## REQUIRED TASK A
Extract the text on segment decomposition and write it out in full, word for word.

## READING TEXT
Summing `mix_effect + rate_effect + cross_term` across all segments equals `R_c − R_b` exactly (up to floating-point). The cross term is always reported — discarding it breaks the identity.

### Disappeared and new segments

MetricLens uses zero-fill convention: segments present in only one period get `w=0, r=0` in the other. For a disappeared segment the cross term is `(0 − w_b) × (0 − r_b) = +w_b × r_b` — positive, not zero. This is required for the identity to hold.

### Null dimension handling

Null dimension values are never dropped. MetricLens creates an internal working copy and replaces nulls with `"(null)"` so missing segment labels remain visible in the output. The original DataFrame is never modified.

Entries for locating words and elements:

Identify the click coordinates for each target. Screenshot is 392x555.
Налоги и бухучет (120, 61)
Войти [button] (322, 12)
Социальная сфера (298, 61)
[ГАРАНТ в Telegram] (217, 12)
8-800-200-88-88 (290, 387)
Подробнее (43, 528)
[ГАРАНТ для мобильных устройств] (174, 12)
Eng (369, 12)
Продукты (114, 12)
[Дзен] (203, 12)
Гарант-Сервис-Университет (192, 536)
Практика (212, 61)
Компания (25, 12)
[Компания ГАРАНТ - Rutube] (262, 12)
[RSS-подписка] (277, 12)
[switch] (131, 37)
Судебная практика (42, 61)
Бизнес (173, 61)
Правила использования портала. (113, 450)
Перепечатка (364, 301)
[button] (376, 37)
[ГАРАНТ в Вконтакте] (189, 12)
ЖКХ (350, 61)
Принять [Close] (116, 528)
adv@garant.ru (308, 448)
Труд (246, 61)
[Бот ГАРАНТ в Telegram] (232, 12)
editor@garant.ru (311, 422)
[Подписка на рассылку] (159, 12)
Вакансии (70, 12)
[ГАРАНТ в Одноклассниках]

## REQUIRED TASK B
Rename "Компания" to "Организация" in the stretch of entries from the first one through the line containing "[RSS-подписка] (277, 12)", and leave everything else unchanged. Give only those lines.

## TASK SOLUTION A
Summing `mix_effect + rate_effect + cross_term` across all segments equals `R_c − R_b` exactly (up to floating-point). The cross term is always reported — discarding it breaks the identity.

### Disappeared and new segments

MetricLens uses zero-fill convention: segments present in only one period get `w=0, r=0` in the other. For a disappeared segment the cross term is `(0 − w_b) × (0 − r_b) = +w_b × r_b` — positive, not zero. This is required for the identity to hold.

### Null dimension handling

Null dimension values are never dropped. MetricLens creates an internal working copy and replaces nulls with `"(null)"` so missing segment labels remain visible in the output. The original DataFrame is never modified.

## TASK SOLUTION B
Identify the click coordinates for each target. Screenshot is 392x555.
Налоги и бухучет (120, 61)
Войти [button] (322, 12)
Социальная сфера (298, 61)
[ГАРАНТ в Telegram] (217, 12)
8-800-200-88-88 (290, 387)
Подробнее (43, 528)
[ГАРАНТ для мобильных устройств] (174, 12)
Eng (369, 12)
Продукты (114, 12)
[Дзен] (203, 12)
Гарант-Сервис-Университет (192, 536)
Практика (212, 61)
Организация (25, 12)
[Организация ГАРАНТ - Rutube] (262, 12)
[RSS-подписка] (277, 12)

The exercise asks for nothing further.